Ethical Challenges in Artificial Intelligence for Medical Imaging
Resumen
Artificial intelligence (AI) is rapidly transforming medical imaging by enhancing screening, diagnosis, prognosis, and treatment planning, often achieving or surpassing human-level performance in specific tasks. However, its integration raises profound ethical challenges that must be addressed to ensure safe and equitable use in healthcare. Transparency and interpretability remain central concerns, as black-box algorithms limit both clinician trust and patient understanding, potentially undermining accountability in medical decisions. Dataset bias further complicates fairness, since underrepresentation of minority groups in training data can lead to unequal diagnostic performance and exacerbate existing healthcare disparities. Data privacy and security also demand careful governance, given that medical images are sensitive and vulnerable to re-identification and cyberattacks, which threaten both confidentiality and public trust.
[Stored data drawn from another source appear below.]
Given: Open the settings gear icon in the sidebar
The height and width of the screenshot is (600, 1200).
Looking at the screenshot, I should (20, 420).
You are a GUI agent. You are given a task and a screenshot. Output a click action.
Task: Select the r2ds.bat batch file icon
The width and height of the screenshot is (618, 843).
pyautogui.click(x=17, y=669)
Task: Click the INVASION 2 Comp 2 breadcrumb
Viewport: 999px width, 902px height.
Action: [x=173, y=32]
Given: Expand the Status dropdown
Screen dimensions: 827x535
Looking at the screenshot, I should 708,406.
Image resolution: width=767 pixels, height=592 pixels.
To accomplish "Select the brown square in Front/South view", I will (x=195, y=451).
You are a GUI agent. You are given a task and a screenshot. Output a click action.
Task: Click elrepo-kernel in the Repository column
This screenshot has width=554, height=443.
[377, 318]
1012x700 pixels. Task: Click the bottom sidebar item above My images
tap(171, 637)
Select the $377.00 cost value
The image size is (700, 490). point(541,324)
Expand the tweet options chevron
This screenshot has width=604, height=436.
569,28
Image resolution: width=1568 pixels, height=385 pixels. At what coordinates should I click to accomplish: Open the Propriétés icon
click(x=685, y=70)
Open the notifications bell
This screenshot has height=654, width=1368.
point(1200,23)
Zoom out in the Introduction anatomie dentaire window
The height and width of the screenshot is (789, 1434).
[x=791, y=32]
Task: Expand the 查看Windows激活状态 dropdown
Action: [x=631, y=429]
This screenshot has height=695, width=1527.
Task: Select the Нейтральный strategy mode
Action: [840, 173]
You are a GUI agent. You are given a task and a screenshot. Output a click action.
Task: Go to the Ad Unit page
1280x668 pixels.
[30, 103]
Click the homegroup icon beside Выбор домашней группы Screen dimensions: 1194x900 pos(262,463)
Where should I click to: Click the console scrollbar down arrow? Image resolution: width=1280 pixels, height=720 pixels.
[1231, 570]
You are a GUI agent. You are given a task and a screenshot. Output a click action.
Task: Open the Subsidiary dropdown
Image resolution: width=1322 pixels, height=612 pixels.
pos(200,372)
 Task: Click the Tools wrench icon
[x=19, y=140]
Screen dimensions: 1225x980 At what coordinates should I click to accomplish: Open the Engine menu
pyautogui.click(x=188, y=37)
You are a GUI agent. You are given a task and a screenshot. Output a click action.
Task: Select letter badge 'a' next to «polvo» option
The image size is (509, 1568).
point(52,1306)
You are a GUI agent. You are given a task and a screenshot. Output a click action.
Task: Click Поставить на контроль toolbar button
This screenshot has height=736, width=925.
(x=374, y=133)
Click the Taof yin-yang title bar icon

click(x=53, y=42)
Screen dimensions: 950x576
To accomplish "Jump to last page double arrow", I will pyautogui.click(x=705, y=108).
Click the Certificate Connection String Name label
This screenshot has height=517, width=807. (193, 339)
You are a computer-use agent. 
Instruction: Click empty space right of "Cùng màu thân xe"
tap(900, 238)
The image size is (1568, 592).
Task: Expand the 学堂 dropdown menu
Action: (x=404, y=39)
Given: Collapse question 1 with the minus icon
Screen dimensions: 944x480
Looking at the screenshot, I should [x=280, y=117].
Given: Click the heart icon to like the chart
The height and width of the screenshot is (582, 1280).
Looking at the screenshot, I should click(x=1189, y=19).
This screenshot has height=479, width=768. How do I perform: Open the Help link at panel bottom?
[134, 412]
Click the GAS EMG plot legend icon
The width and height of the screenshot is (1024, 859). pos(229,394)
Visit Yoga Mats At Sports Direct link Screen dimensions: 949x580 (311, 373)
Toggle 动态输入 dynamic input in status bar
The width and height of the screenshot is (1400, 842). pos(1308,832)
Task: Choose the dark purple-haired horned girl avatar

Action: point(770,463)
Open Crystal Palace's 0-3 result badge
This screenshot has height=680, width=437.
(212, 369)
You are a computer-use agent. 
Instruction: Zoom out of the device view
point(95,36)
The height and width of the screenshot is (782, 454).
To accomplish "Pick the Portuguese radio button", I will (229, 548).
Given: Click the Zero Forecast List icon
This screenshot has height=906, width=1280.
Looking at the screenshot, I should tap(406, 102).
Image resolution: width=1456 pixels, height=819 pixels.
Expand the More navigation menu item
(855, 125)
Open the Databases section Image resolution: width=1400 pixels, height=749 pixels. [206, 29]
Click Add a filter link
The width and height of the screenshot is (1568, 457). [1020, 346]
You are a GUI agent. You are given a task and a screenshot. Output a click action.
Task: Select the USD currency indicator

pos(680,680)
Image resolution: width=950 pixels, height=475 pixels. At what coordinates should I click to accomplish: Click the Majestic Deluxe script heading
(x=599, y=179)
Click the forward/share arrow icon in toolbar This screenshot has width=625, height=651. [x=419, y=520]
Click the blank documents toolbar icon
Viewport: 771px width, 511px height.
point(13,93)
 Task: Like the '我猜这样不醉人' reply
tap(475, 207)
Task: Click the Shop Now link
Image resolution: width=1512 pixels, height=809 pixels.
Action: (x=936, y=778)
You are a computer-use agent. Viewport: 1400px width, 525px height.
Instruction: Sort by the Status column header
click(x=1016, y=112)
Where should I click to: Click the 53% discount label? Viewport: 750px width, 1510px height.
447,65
Accountability for AI errors remains unresolved, with unclear legal and professional responsibilities among developers, clinicians, institutions, and regulators. In addition, the evolving role of radiologists raises ethical questions about professional autonomy, skill preservation, and the need for AI to serve as augmentation rather than replacement. Validation and generalizability of models across diverse populations and clinical settings remain insufficient, creating risks when systems are deployed without robust external testing. Broader ethical concerns include equitable access to AI technologies, regulatory adaptation to continuously learning algorithms, and the environmental impact of computationally intensive model training. Ultimately, the successful and ethical deployment of AI in medical imaging requires a patient-centered approach grounded in transparency, fairness, accountability, and collaboration among stakeholders, ensuring that technological innovation strengthens rather than undermines the foundations of medical care.